Unify Gathering 2020
words & photos: Daniel Hanssen @danthegigman
To any Australian who relishes the heavy-metalcore or hardcore music scenes, last weekend’s Unify Gathering was the most important day on the music calendar. It was an interesting weekend with the weather playing a large role in the happenings over the three main days.
Thursday night’s warm-up was the perfect lead into a weekend bursting with talent with a swath of pop-punk band’s lighting up the stage for the evening. Firstly though, attendees had to fight against the wind to set-up their camping sites but it bred a sense of camaraderie into fellow campers, everyone working together to get their sites ready for a big weekend.
What followed was a night perfectly sculpted line-up for the pop-punk lover with Terra, Bad/Love, Gloom In The Corner, Honest Crooks and Windwaker. Unfortunately for Gloom In The Corner, there were electrical issues on the stage cutting down on their time to perform to the crowd, but they brought it hard and the crowd reciprocated with crowd-surfers constantly flowing over the barricade to amp up the overall feel in the tent.
Windwaker was the overall highlight for the evening with a full hour set of an energetic crowd excited for what the rest of the weekend would bring.
Friday served up some less than appetising weather, tearing tents and pulling gazebos from the ground in what turned into a psuedo-windstorm. This put a delay on the bands, seeing the day start in the early evening to wait for the weather to stop. This, of course, meant that many of the attendees had to find a way to entertain themselves in the camp making use of the BYO nature of the festival to keep themselves jovial.
One of the highlights of the day was the ‘stick-jousting’ put on by the General Admission campsite. It turned into a tournament with many participants taking part in the competition to pass the time while everyone waited out the rain. Thankfully, the organisers changed the schedule to accommodate most of the band’s allowing them to play on the second tent stage and moving those they couldn’t fit into the mega-Saturday lineup. Of course, this still meant a stacked Friday roster including bands such as Dear Seattle, Tired Lion, Silverstein and Antagonist AD. This left band’s such as Northlane and Make Them Suffer a part of the Saturday roster.

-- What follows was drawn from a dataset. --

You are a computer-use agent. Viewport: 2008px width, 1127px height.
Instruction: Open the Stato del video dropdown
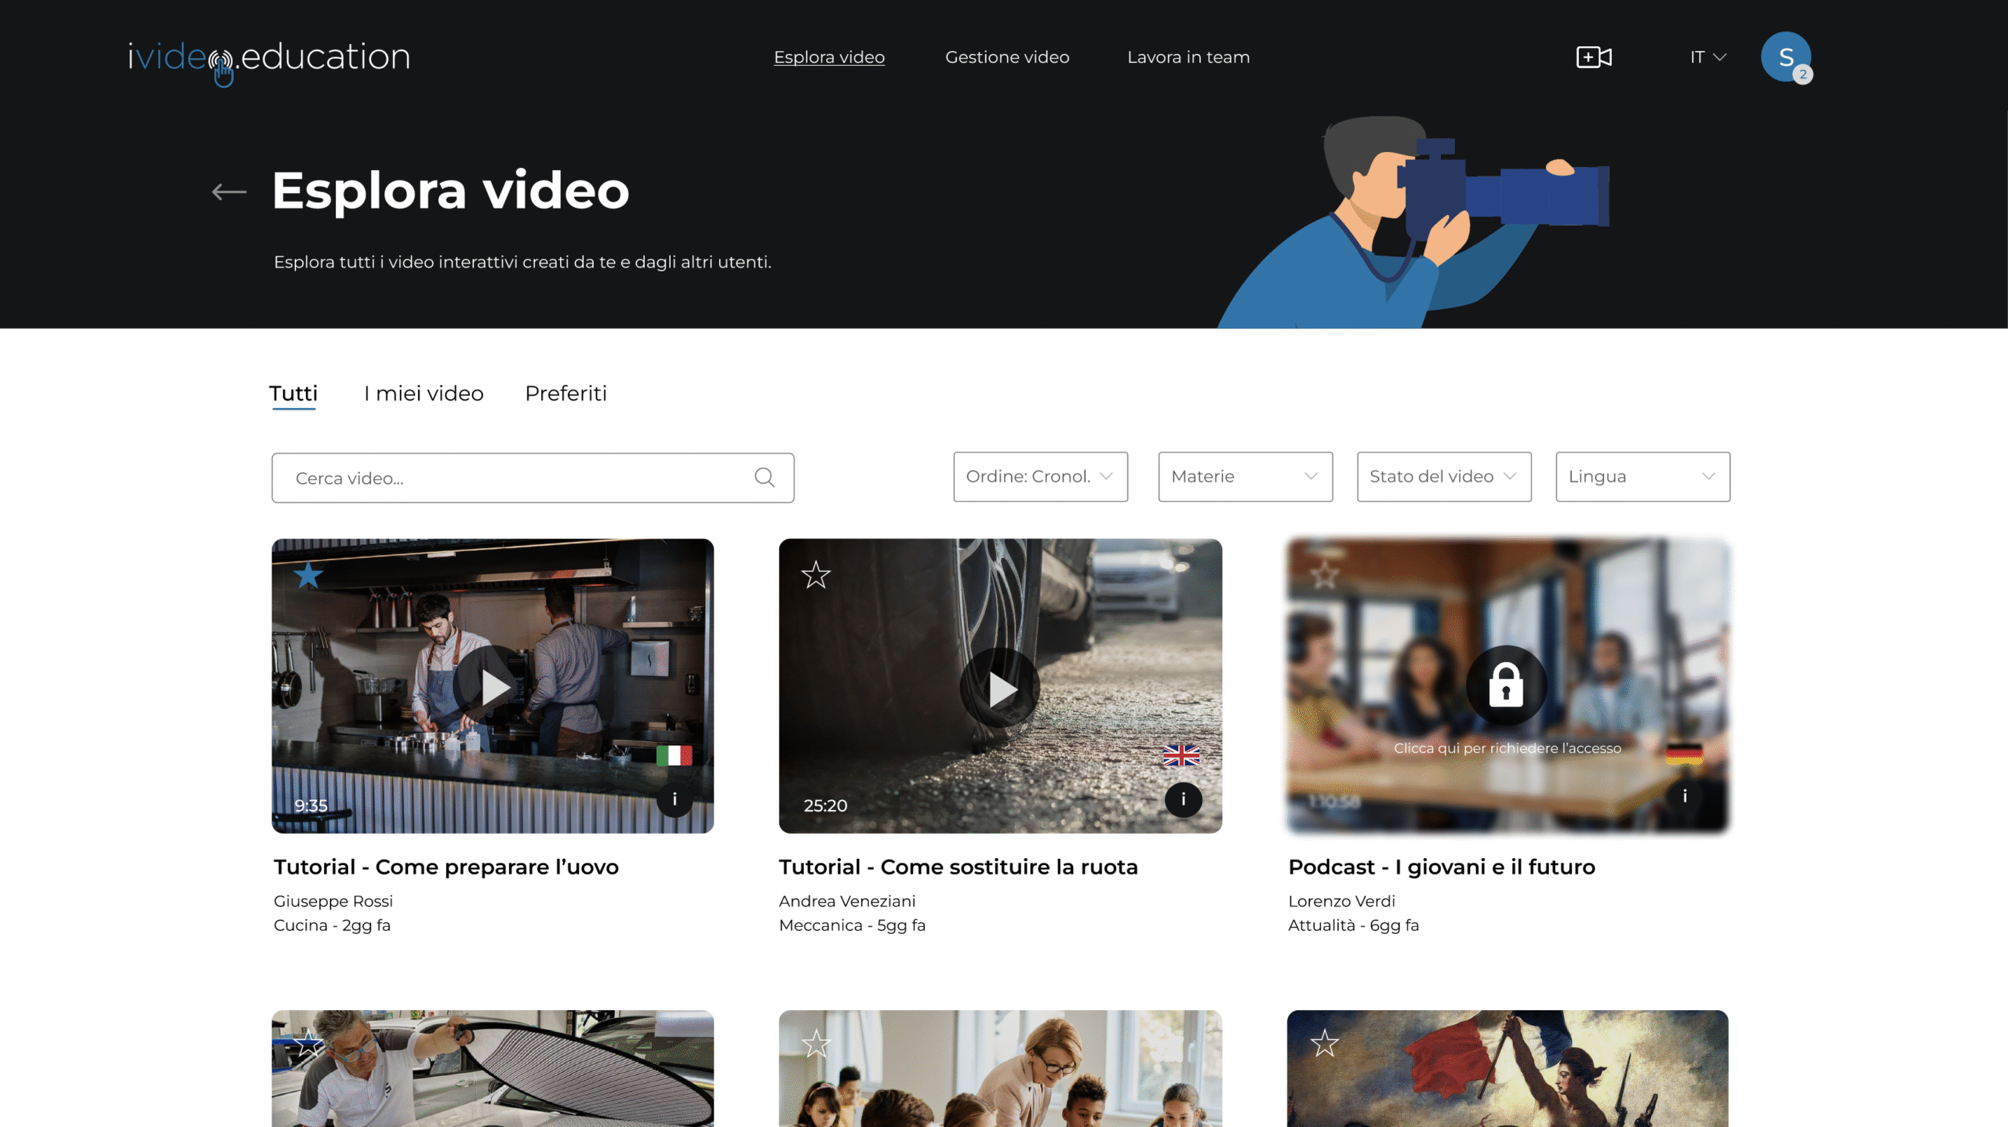pyautogui.click(x=1443, y=477)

The Friday night was capped off with the majesty of Architects, the UK outfit; who was almost rained out, quelled the confusion of the crowd, who throughout the day was a little lost with major scheduling changes based on the weather. The setlist was heavy on newer tracks from Holy Hell, the groups 2018 album release as tracks “Doomsday”, “Hereafter”, “Death Is Not Defeat” and “A Match Made In Heaven” rained down from the now open main stage to finish off the shortened day.
Saturday copped the brunt of the cancellations from the previous day, but the organisers still managed to fit in all of the band’s who had originally been rostered in to appear the day before. This meant the heavy hitters of the festival, such as Tonight Alive, Polaris, Northlane and The Ghost Inside all lined off to finish Unify Gathering 2020 off in style. Of course, Void Of Vision, Kublai Khan TX, Knocked Loose and Stray From The Path warmed up the main stage crowd before the bigger artists took hold fornn a full day of non-stop pit action.
Polaris and Northlane brought the Australian metalcore to the forefront of the stage before the finale, powering through some invigorating hits of their albums and stirring up some of the wildest circle pits the festival had seen thus far. Polaris had an especially wild pit, with lead screamer Jamie Hails constantly egging the crowd on to make more excessive pits.
The Ghost Inside closed out the entire line-up newly returned after a horror tour bus crash four years ago, Jonathon Vigil and Co. returned with a renewed vigour and outlook on life with nearly all of the members scarred from the crash. Their setlist was a behemoth of production and sound with Jonathon vocals not seeming to have lost a beat in the crews time away from touring.
Their seventy-minute long set was stacked with tracks from their discography seeing top tracks such as “Engine 45”, “Dark Horse”, “Move Me” and “Dear Youth (Day 52)” all move the crowd. Yet, it wasn’t just the music that managed to move the crowd, never before has a band seen such respect from a crowd; as Vigil looked back on the crash and the experiences that have borne from it, the crowd, without prompt sat down to listen, struggling to tear their ears from the tale that Vigil weaved on stage alongside bassist Jim Riley. This was followed by the revelation that both Polaris and Northlane turned down the scales of their set production to push The Ghost Inside’s set as the most exciting of the night, raising a round of applause from the crowd.
While the weather heavily affected the outcomes of the weekend, UNIFY Gathering 2020 managed to take the punches in its stride with organisers still managing to let fans see all of the bands while keeping the revellers safe throughout the duration of the festival. Both the line-up and food was worth the wait and the festival which gathers energy through a rarely celebrated scene can pat itself on the back for putting together such a worthwhile iteration.